## begin GIVEN ENTRIES

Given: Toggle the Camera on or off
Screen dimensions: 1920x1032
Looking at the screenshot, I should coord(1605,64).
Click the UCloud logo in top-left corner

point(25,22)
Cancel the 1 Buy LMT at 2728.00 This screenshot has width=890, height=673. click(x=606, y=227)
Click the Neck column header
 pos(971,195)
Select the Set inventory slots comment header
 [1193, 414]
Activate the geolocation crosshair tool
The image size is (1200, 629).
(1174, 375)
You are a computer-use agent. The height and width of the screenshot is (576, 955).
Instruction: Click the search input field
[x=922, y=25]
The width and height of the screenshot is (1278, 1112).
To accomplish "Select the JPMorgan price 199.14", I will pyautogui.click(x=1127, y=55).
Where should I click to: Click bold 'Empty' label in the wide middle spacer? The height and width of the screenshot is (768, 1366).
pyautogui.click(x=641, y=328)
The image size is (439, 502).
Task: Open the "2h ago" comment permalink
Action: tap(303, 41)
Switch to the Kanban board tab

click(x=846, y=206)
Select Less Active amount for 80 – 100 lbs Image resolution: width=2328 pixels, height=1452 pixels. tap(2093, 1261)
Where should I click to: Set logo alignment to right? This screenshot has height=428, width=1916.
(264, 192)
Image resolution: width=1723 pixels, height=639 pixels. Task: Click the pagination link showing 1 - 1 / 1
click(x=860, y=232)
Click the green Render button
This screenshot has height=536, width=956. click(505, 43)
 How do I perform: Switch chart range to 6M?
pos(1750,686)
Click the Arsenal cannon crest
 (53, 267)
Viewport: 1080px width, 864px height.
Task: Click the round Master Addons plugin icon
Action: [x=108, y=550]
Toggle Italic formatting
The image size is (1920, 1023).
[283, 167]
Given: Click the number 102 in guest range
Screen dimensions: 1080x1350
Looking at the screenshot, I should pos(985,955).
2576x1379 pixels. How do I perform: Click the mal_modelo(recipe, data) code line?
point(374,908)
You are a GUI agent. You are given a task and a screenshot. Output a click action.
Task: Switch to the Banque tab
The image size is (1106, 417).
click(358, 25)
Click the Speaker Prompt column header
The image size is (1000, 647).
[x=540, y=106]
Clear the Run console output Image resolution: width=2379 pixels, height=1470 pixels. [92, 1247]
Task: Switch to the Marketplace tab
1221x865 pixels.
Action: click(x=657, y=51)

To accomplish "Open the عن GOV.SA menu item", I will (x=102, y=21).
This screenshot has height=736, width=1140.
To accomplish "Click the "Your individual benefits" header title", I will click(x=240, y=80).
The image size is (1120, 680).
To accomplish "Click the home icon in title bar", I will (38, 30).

## end GIVEN ENTRIES

Print all of the lines above, keeping every character the same.

Given: Toggle the Camera on or off
Screen dimensions: 1920x1032
Looking at the screenshot, I should coord(1605,64).
Click the UCloud logo in top-left corner

point(25,22)
Cancel the 1 Buy LMT at 2728.00 This screenshot has width=890, height=673. click(x=606, y=227)
Click the Neck column header
 pos(971,195)
Select the Set inventory slots comment header
 [1193, 414]
Activate the geolocation crosshair tool
The image size is (1200, 629).
(1174, 375)
You are a computer-use agent. The height and width of the screenshot is (576, 955).
Instruction: Click the search input field
[x=922, y=25]
The width and height of the screenshot is (1278, 1112).
To accomplish "Select the JPMorgan price 199.14", I will pyautogui.click(x=1127, y=55).
Where should I click to: Click bold 'Empty' label in the wide middle spacer? The height and width of the screenshot is (768, 1366).
pyautogui.click(x=641, y=328)
The image size is (439, 502).
Task: Open the "2h ago" comment permalink
Action: tap(303, 41)
Switch to the Kanban board tab

click(x=846, y=206)
Select Less Active amount for 80 – 100 lbs Image resolution: width=2328 pixels, height=1452 pixels. tap(2093, 1261)
Where should I click to: Set logo alignment to right? This screenshot has height=428, width=1916.
(264, 192)
Image resolution: width=1723 pixels, height=639 pixels. Task: Click the pagination link showing 1 - 1 / 1
click(x=860, y=232)
Click the green Render button
This screenshot has height=536, width=956. click(505, 43)
 How do I perform: Switch chart range to 6M?
pos(1750,686)
Click the Arsenal cannon crest
 (53, 267)
Viewport: 1080px width, 864px height.
Task: Click the round Master Addons plugin icon
Action: [x=108, y=550]
Toggle Italic formatting
The image size is (1920, 1023).
[283, 167]
Given: Click the number 102 in guest range
Screen dimensions: 1080x1350
Looking at the screenshot, I should pos(985,955).
2576x1379 pixels. How do I perform: Click the mal_modelo(recipe, data) code line?
point(374,908)
You are a GUI agent. You are given a task and a screenshot. Output a click action.
Task: Switch to the Banque tab
The image size is (1106, 417).
click(358, 25)
Click the Speaker Prompt column header
The image size is (1000, 647).
[x=540, y=106]
Clear the Run console output Image resolution: width=2379 pixels, height=1470 pixels. [92, 1247]
Task: Switch to the Marketplace tab
1221x865 pixels.
Action: click(x=657, y=51)

To accomplish "Open the عن GOV.SA menu item", I will (x=102, y=21).
This screenshot has height=736, width=1140.
To accomplish "Click the "Your individual benefits" header title", I will click(x=240, y=80).
The image size is (1120, 680).
To accomplish "Click the home icon in title bar", I will (38, 30).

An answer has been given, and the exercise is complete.